High Risk Series

Internal Revenue Service Receivables Gao ID: HR-95-6 February 1, 1995

In 1990, GAO began a special effort to identify federal programs at high risk of waste, fraud, abuse, and mismanagement. GAO issued a series of reports in December 1992 on the fundamental causes of the problems in the high-risk areas. This report on Internal Revenue Service receivables is part of the second series that updates the status of this high-risk area. Readers have the following three options in ordering the high-risk series: (1) request any of the individual reports in the series, including the Overview (HR-95-1), the Guide (HR-95-2), or any of the 10 issue area reports; (2) request the Overview and the Guide as a package (HR-95-21SET); or (3) request the entire series as a package (HR-95-20SET).
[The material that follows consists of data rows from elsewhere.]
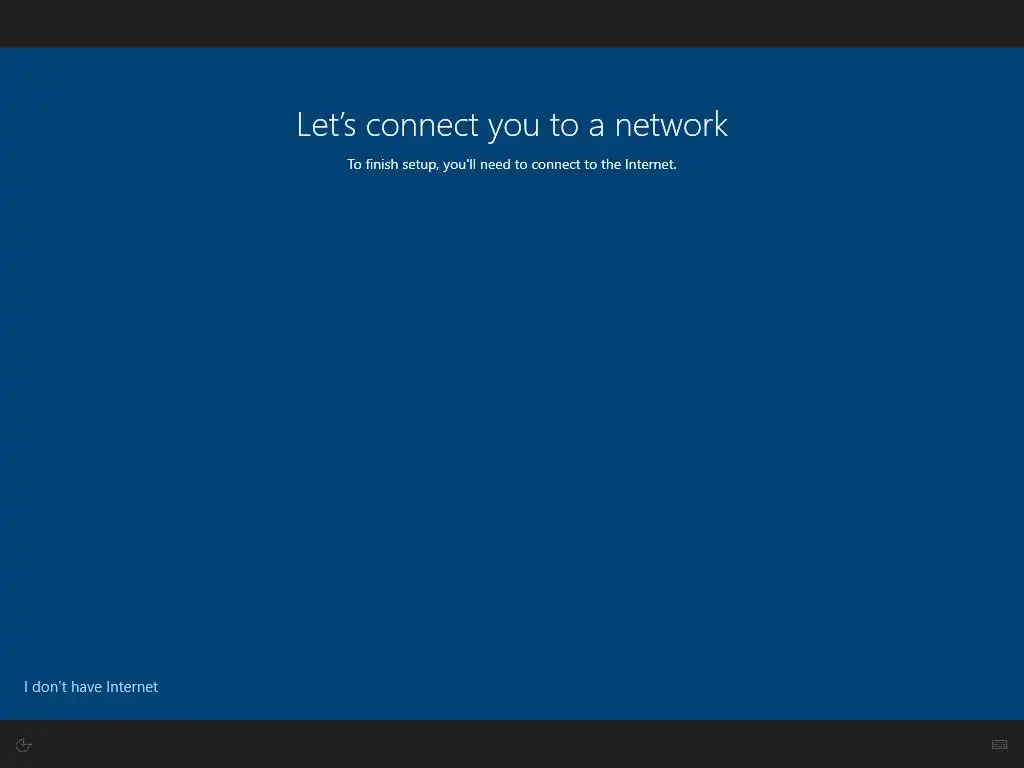Viewport: 1024px width, 768px height.
Task: Launch Ease of Access menu from setup bar
Action: (x=24, y=744)
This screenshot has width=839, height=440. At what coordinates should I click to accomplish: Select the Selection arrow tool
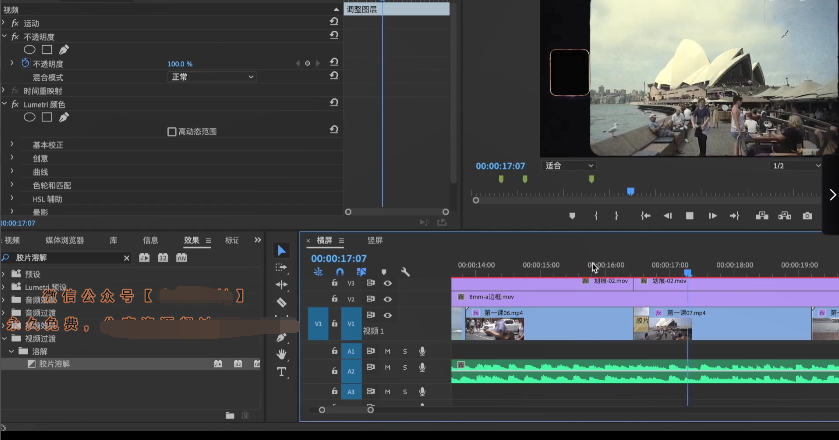tap(282, 251)
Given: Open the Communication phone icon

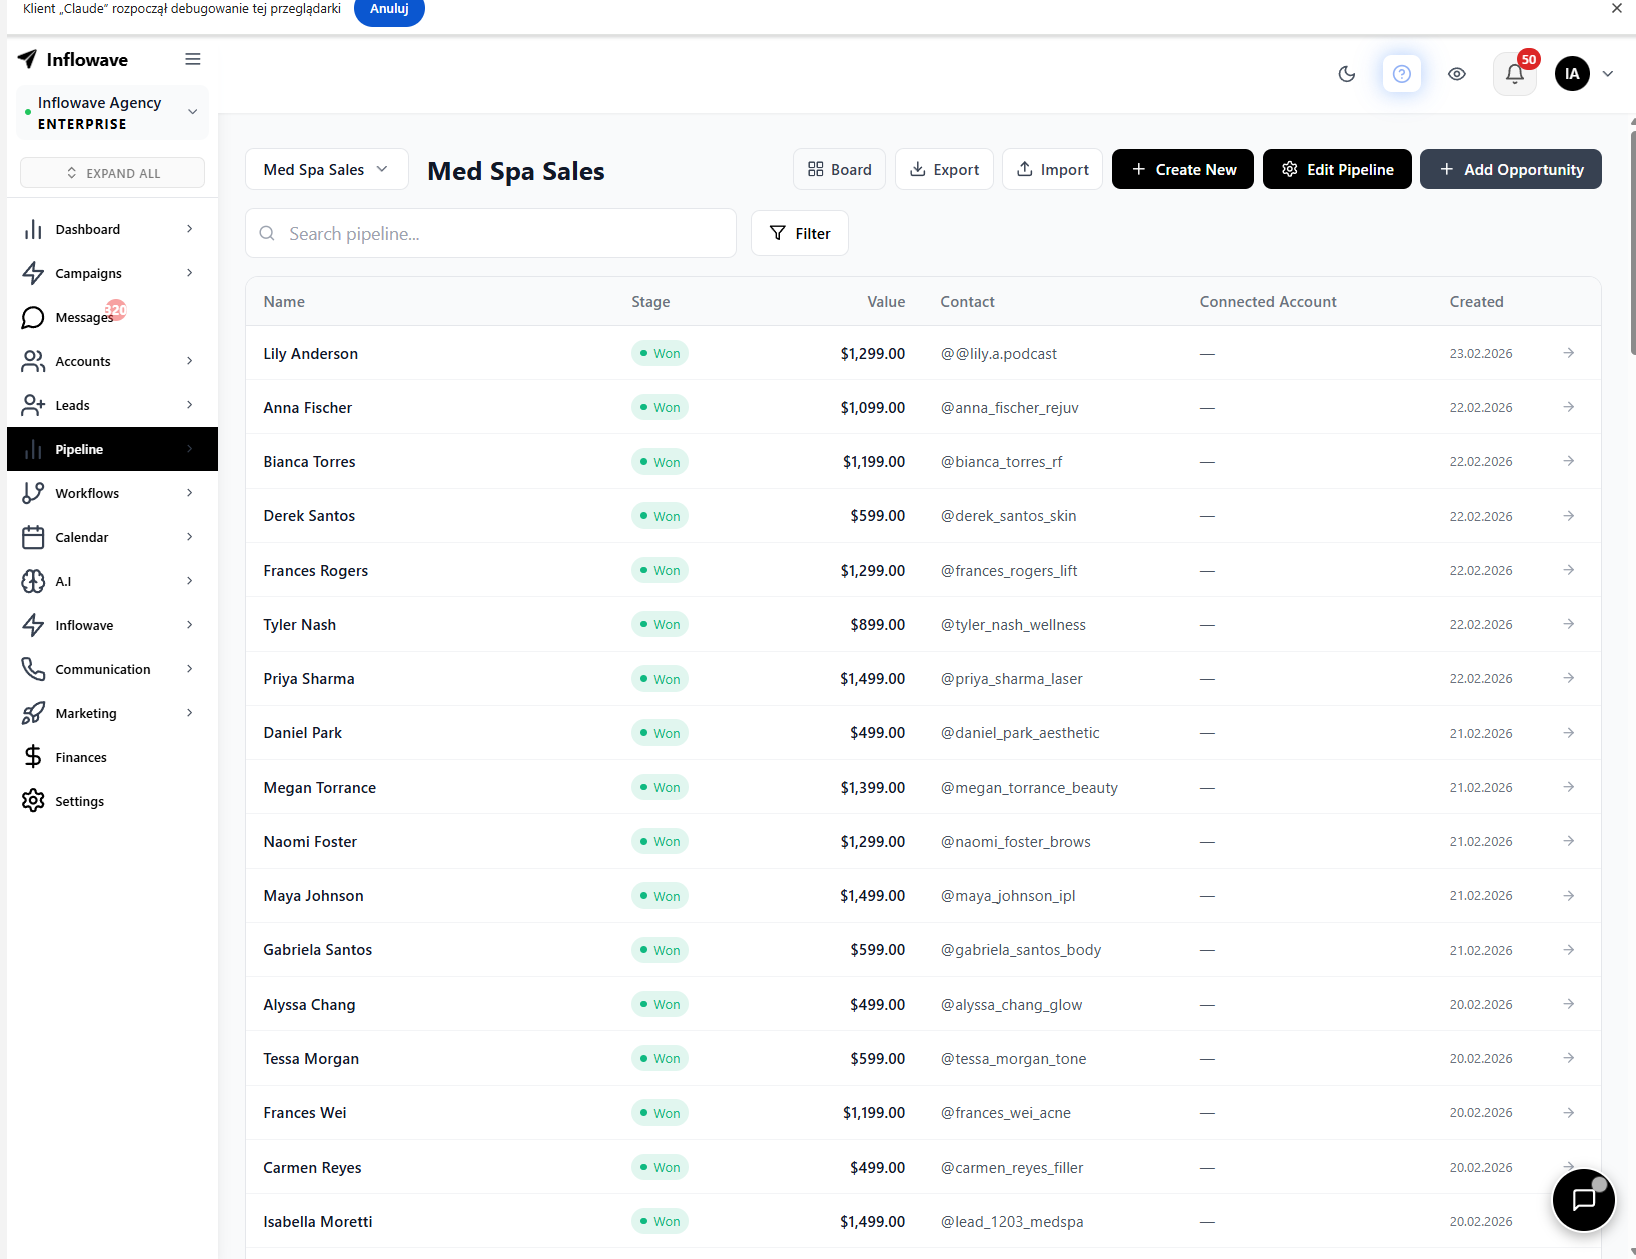Looking at the screenshot, I should coord(33,669).
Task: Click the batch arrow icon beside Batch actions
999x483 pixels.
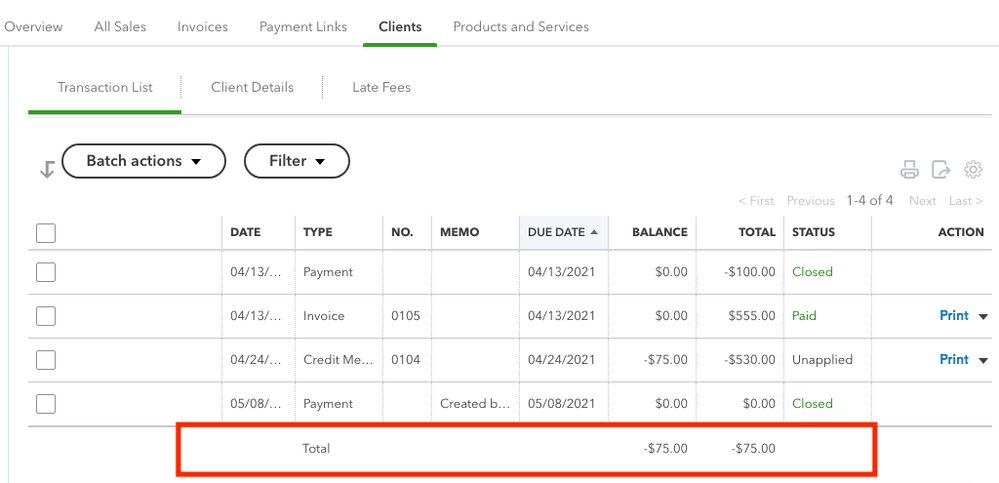Action: [x=46, y=170]
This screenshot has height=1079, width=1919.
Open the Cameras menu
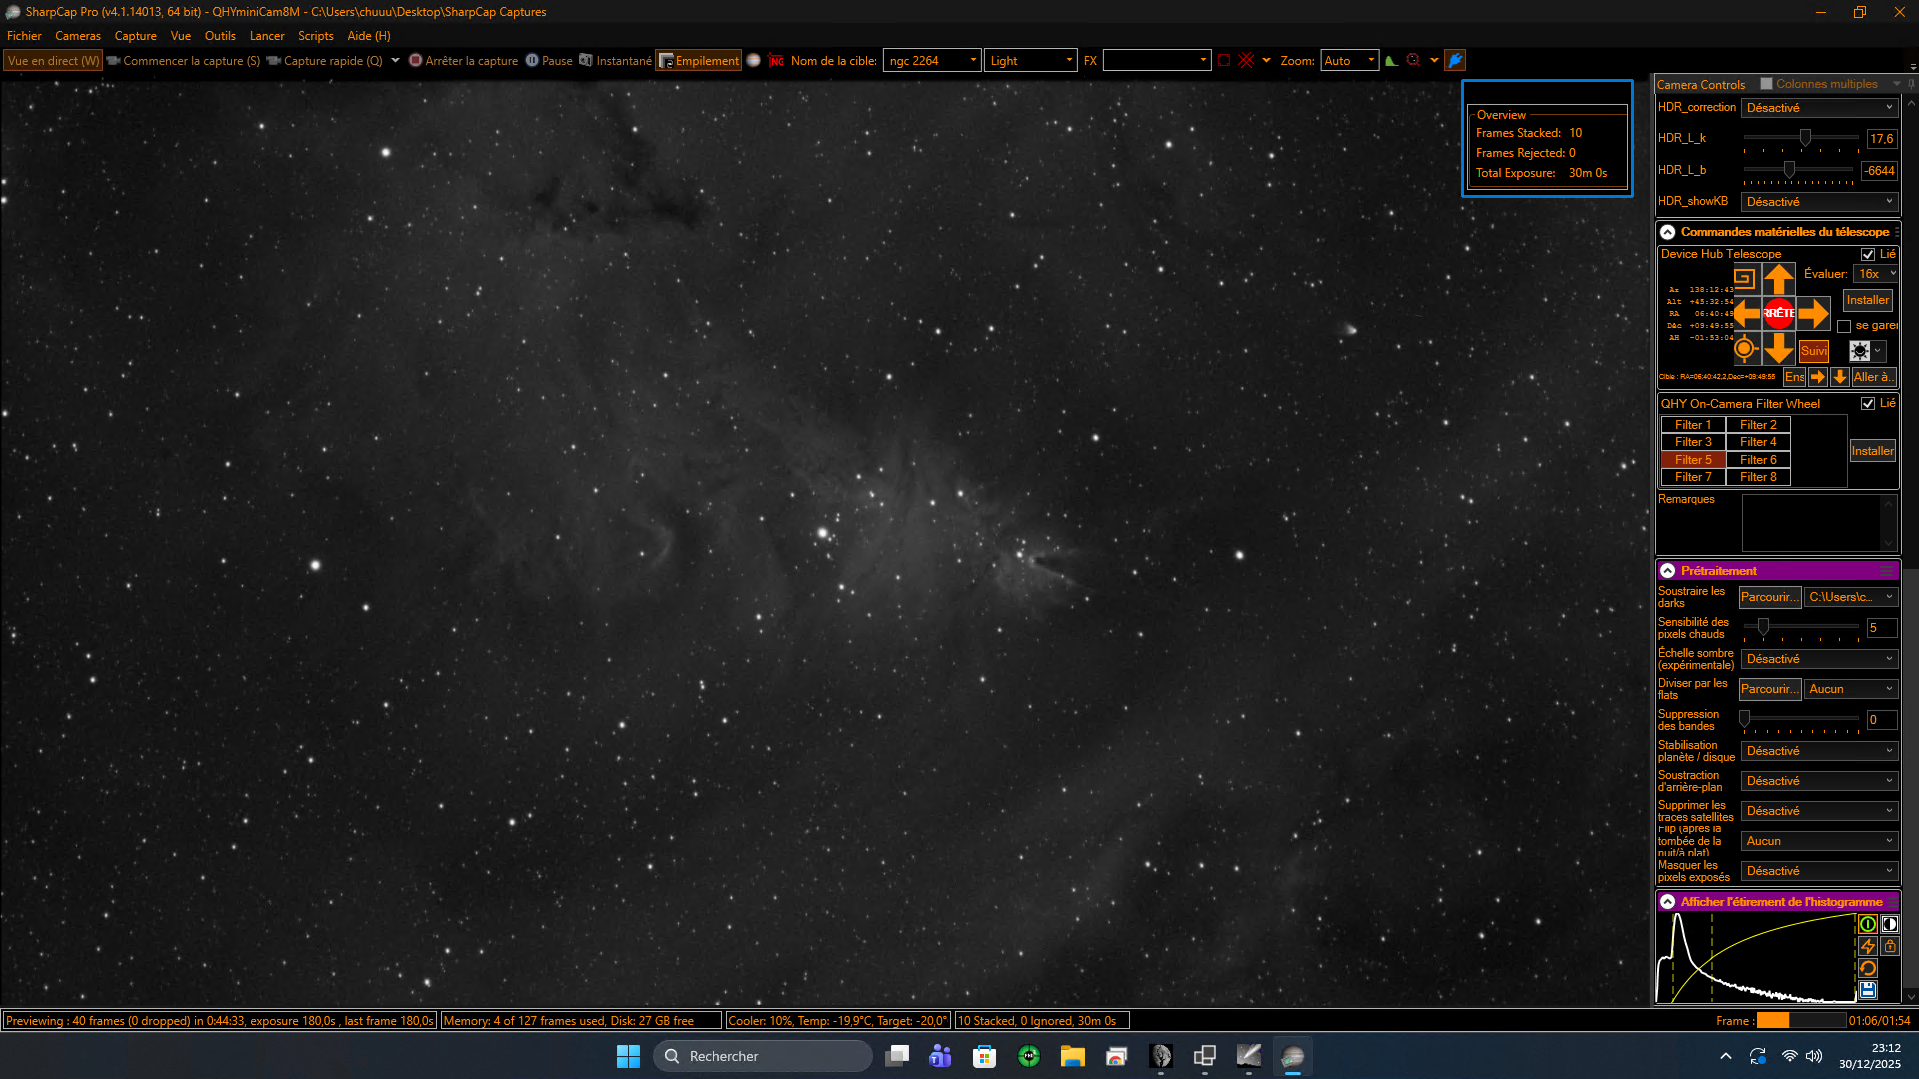pyautogui.click(x=78, y=36)
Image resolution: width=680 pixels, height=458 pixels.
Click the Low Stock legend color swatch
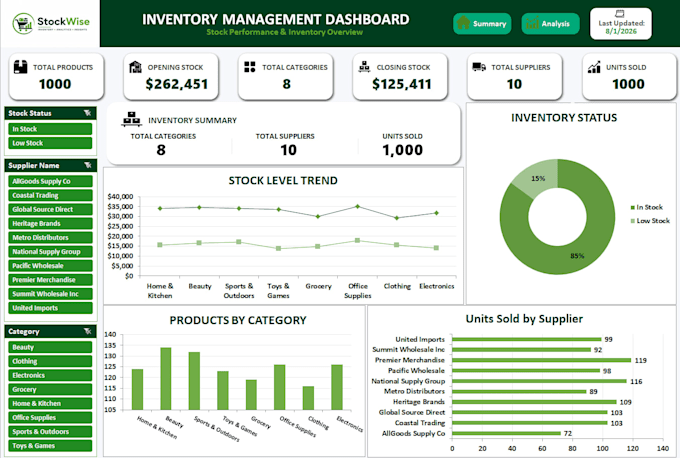[633, 221]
GAO found that: (1) IRS poor performance in resolving outstanding tax delinquencies has lessened the government's available revenues and damaged IRS future credibility in enforcing taxpayer compliance; (2) IRS has corrected tax receivable record errors, estimated the size of its receivables inventory, resolved high dollar cases, developed a research system to identify delinquent taxpayers, and settled tax debts; (3) although IRS initiatives were intended to improve the accuracy of its delinquent accounts inventory, slow the growth in accounts receivable, and accelerate the payment of overdue taxes, IRS progress has been negligible; (4) IRS has not yet developed an accounting system that can differentiate between valid and invalid inventory accounts; (5) between 1990 and 1994, the gross tax debt inventory grew about 80 percent; (6) by 1994, annual collections of delinquent taxes had declined from $25.5 billion to $23.5 billion because IRS either wrote off or suspended collection actions; (7) IRS records are inaccurate and insufficient for making strategic collection decisions; (8) the IRS collection process is lengthy, antiquated, rigid, and inefficient and IRS has difficulty in balancing its collection efforts with the need to protect taxpayer rights; (9) IRS decentralized structure tends to blur lines of responsibility and accountability; and (10) IRS does not have enough information to adequately determine the size and mix of its collection staff.